SUPPLIED INFORMATION
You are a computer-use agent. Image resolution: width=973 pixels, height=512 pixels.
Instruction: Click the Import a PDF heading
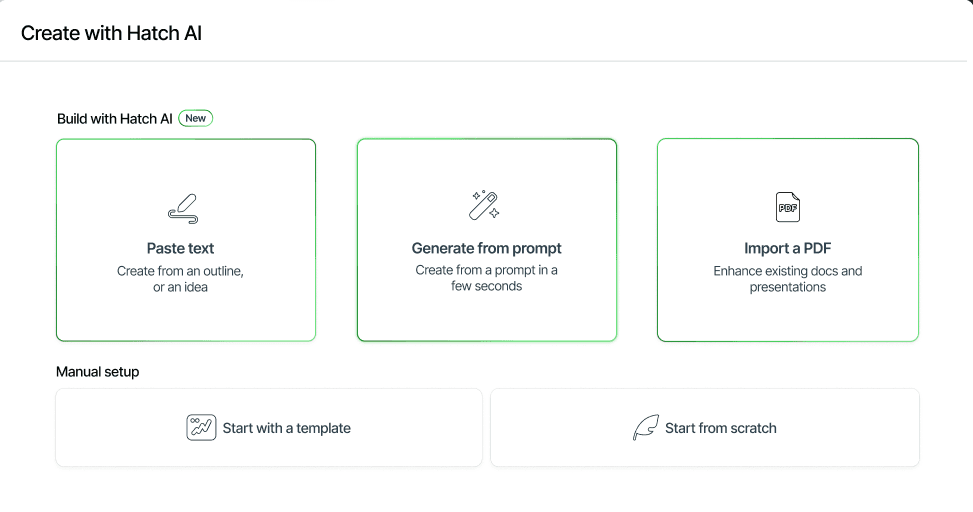click(x=788, y=248)
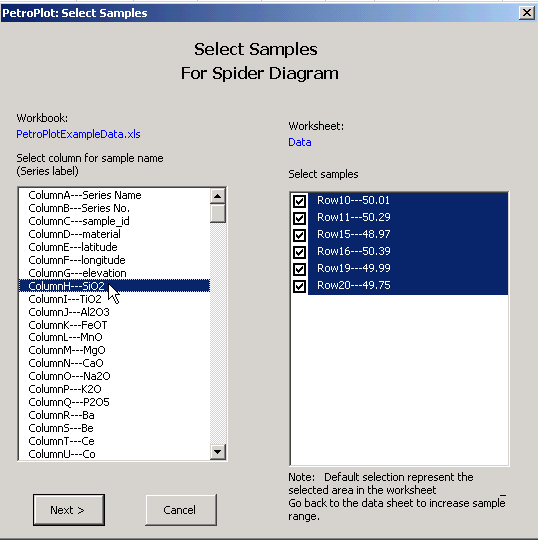Uncheck the Row20---49.75 sample checkbox
The height and width of the screenshot is (540, 538).
(x=299, y=286)
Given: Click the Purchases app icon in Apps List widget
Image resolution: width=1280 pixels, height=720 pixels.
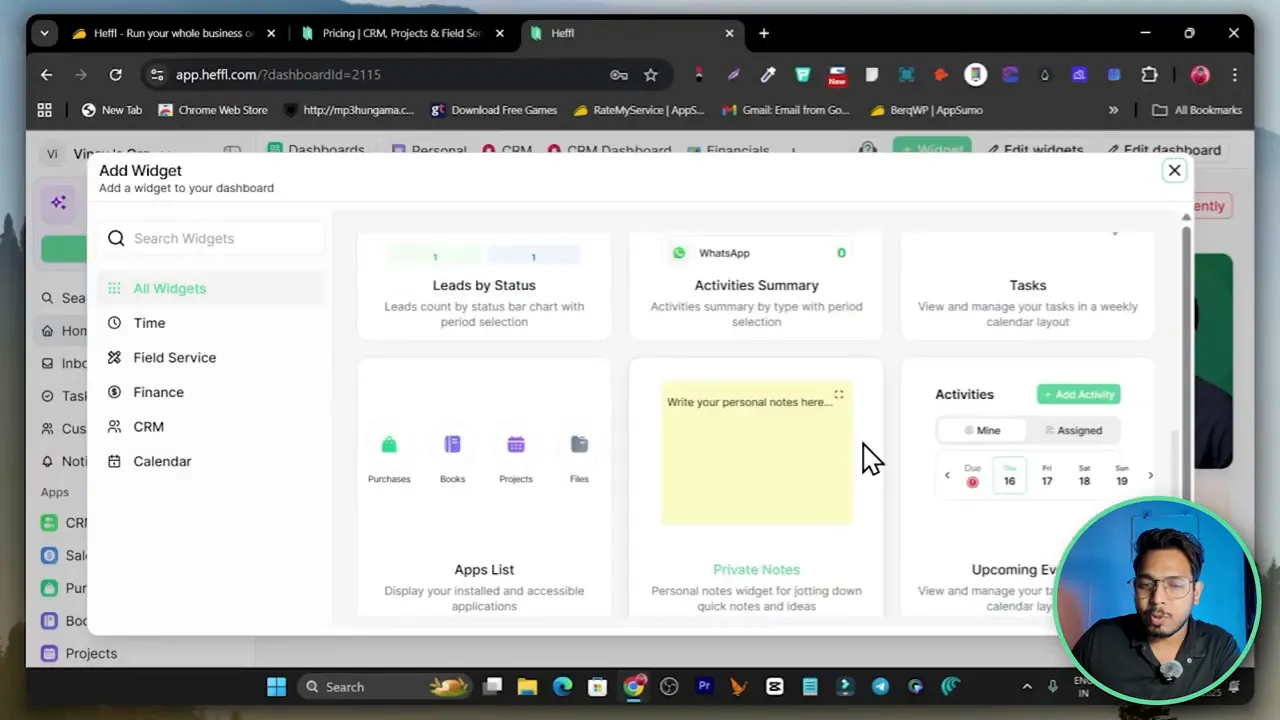Looking at the screenshot, I should (389, 444).

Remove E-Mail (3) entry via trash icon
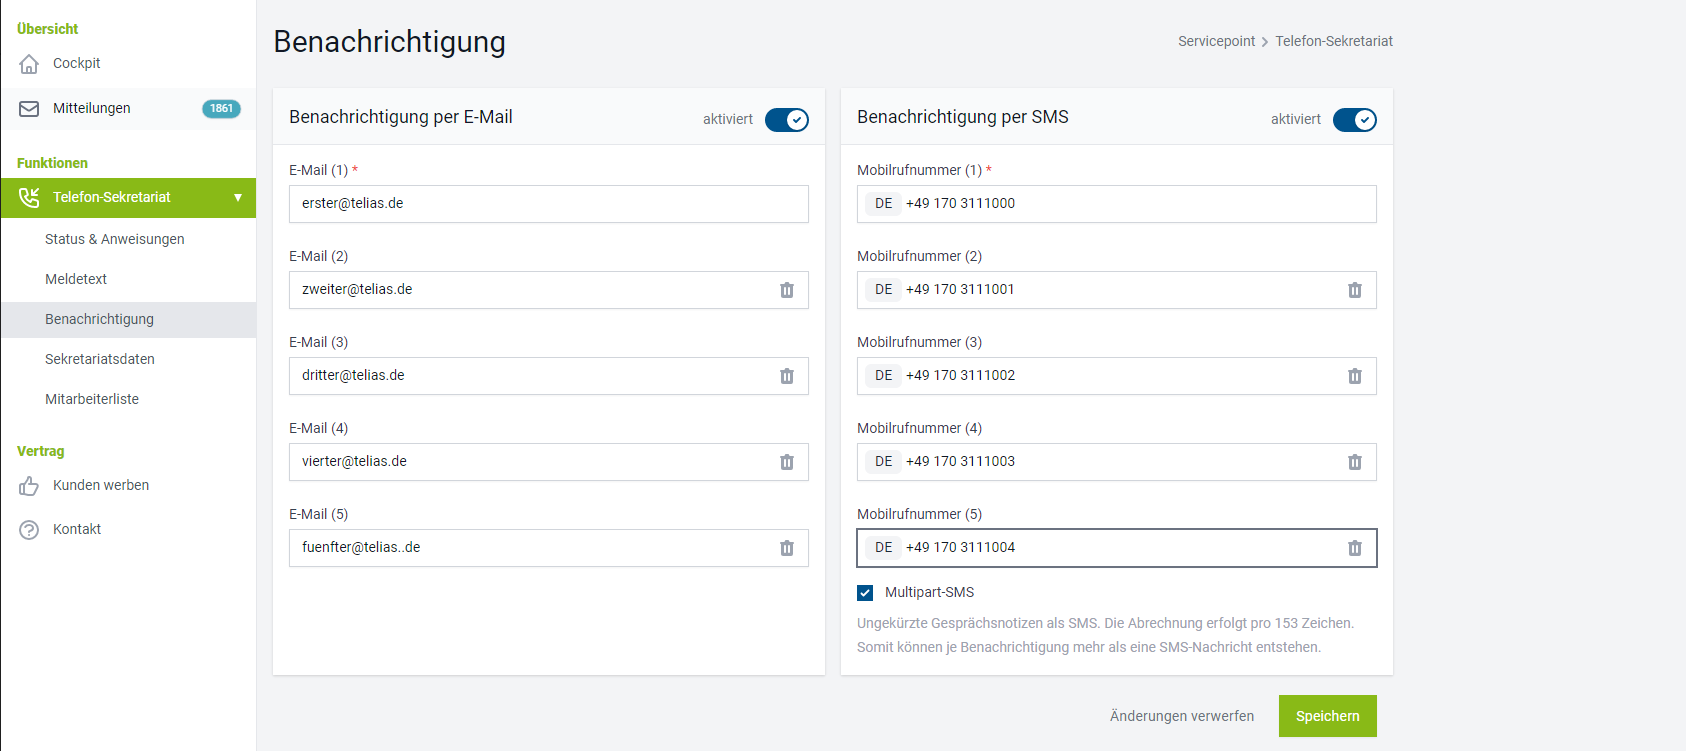[x=787, y=376]
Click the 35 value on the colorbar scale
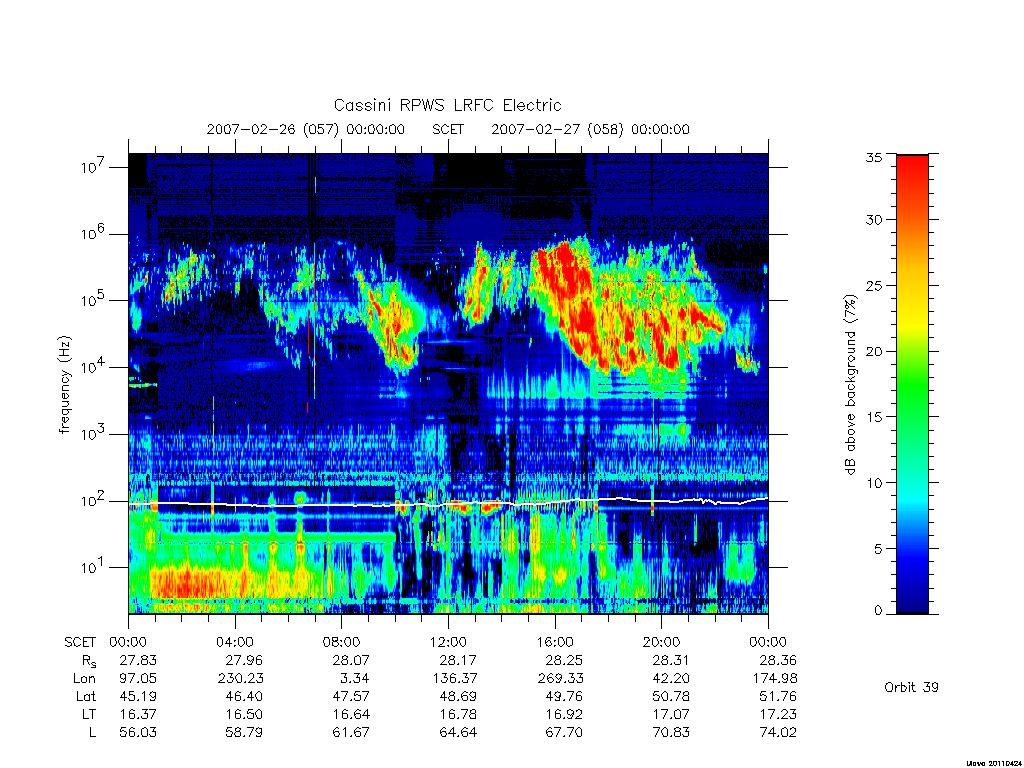 click(873, 157)
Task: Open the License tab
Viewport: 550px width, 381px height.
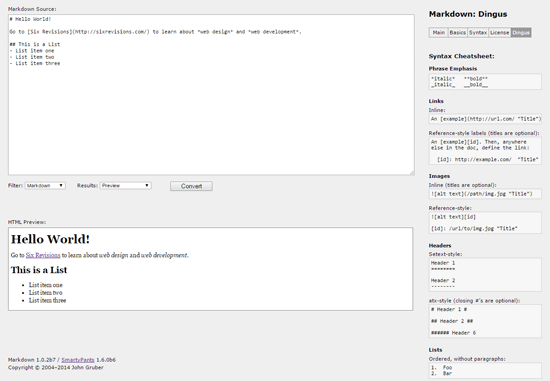Action: click(499, 33)
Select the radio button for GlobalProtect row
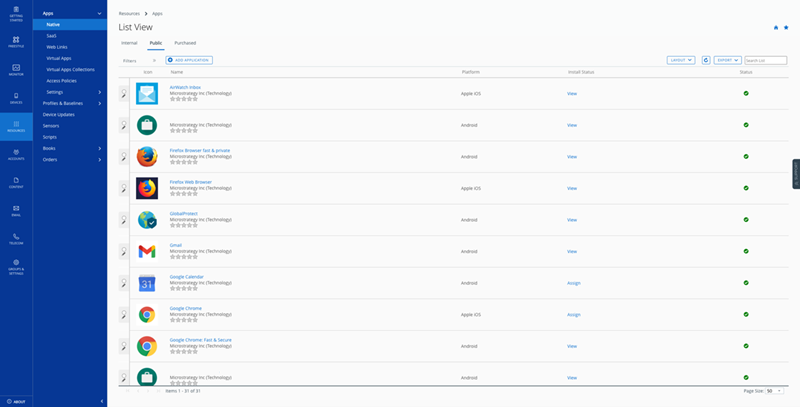 tap(122, 216)
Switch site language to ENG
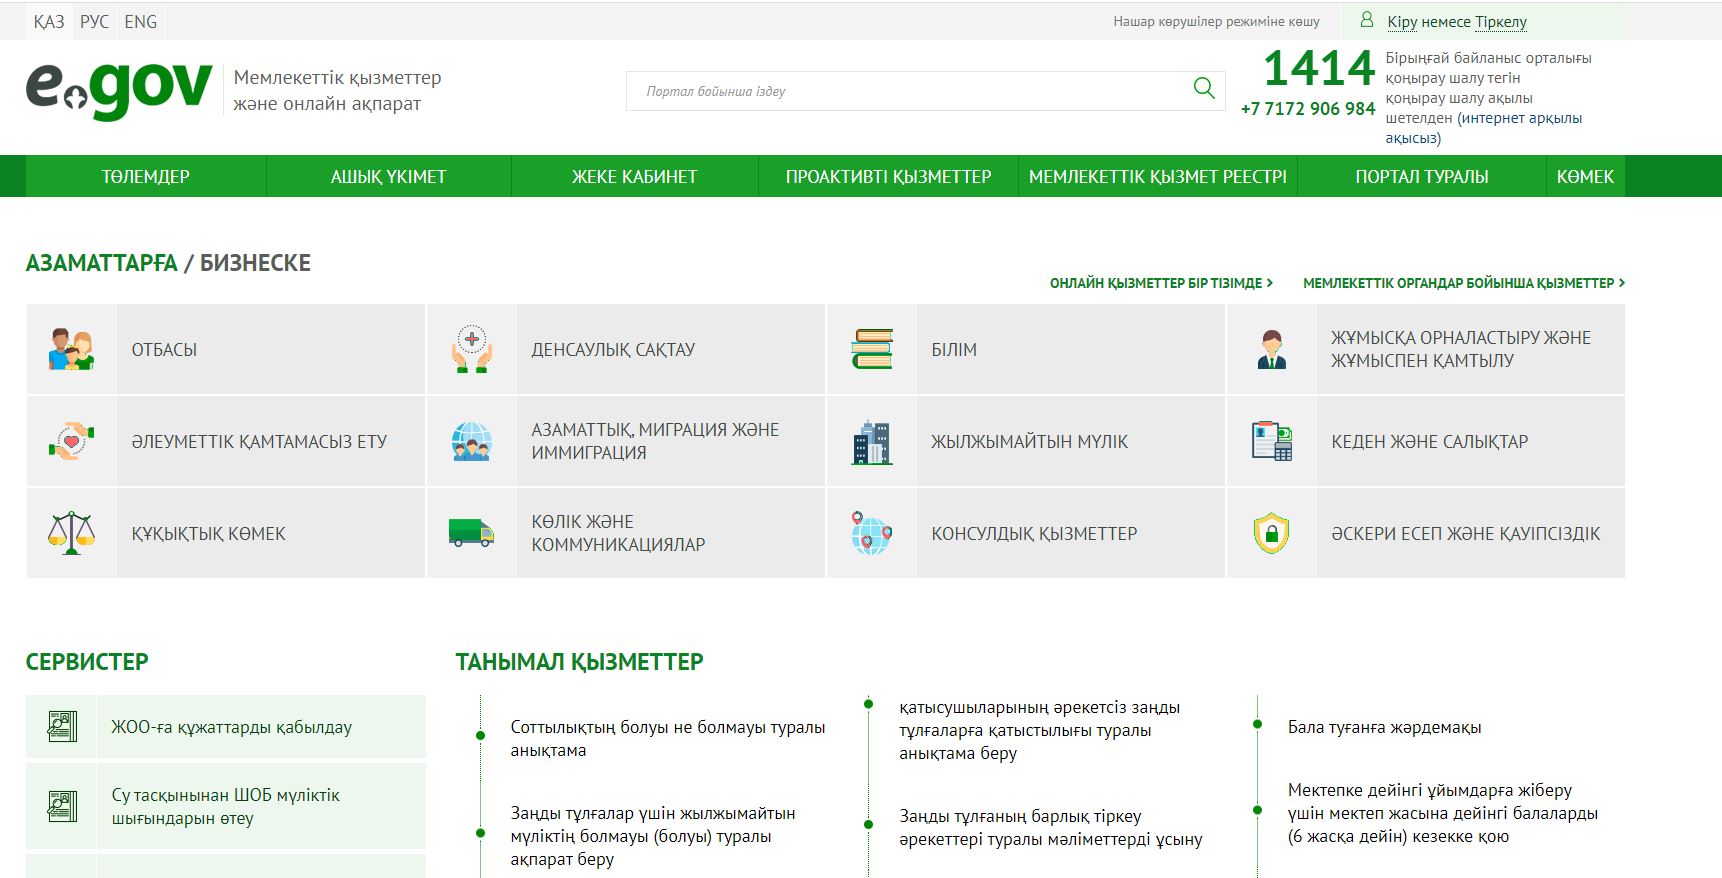This screenshot has height=878, width=1722. [x=141, y=22]
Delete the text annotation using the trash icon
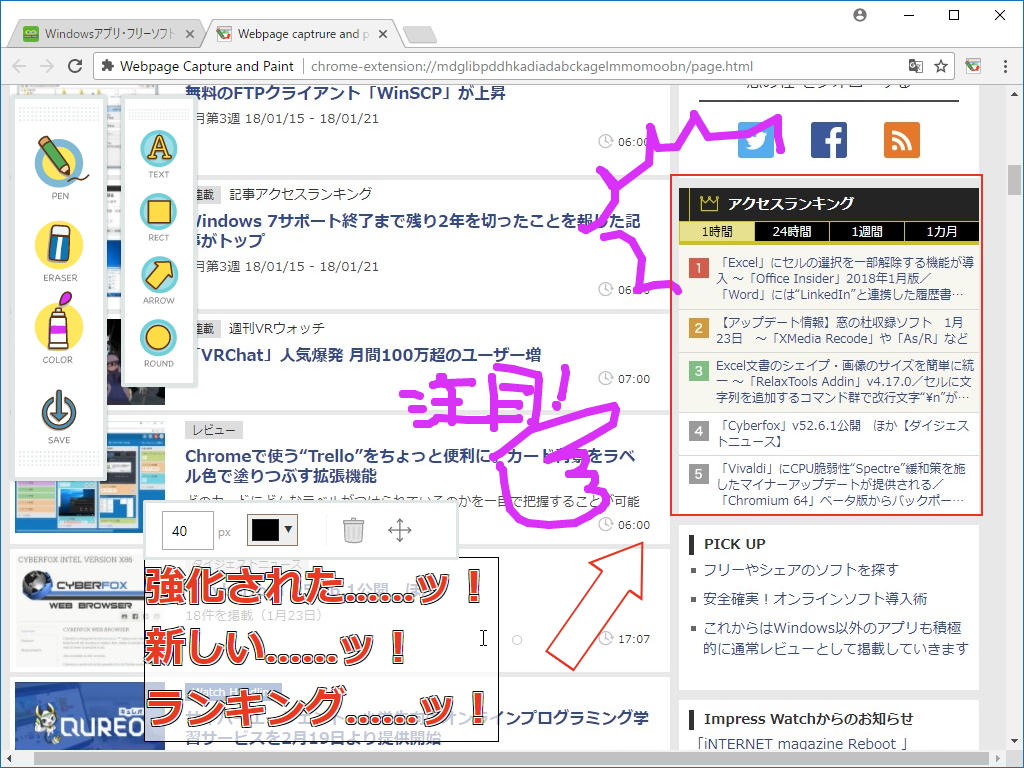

THE PROBLEM
Update the entries above by changing every "trash icon" to "delete icon" and leaving all other text the same. Omit the pictures from your version.

WRITTEN RESPONSE
You are a computer-use agent. Image resolution: width=973 pixels, height=512 pixels.
Instruction: Click the Import a PDF heading
click(x=788, y=248)
Uncheck the Row20---49.75 sample checkbox
The height and width of the screenshot is (540, 538).
(x=299, y=286)
Given: Click the Purchases app icon in Apps List widget
Image resolution: width=1280 pixels, height=720 pixels.
Looking at the screenshot, I should (389, 444).

Remove E-Mail (3) entry via delete icon
[x=787, y=376]
Click the 35 value on the colorbar scale
 click(873, 157)
Task: Open the License tab
Viewport: 550px width, 381px height.
Action: click(499, 33)
Select the radio button for GlobalProtect row
 tap(122, 216)
Switch site language to ENG
This screenshot has height=878, width=1722. [x=141, y=22]
Delete the text annotation using the delete icon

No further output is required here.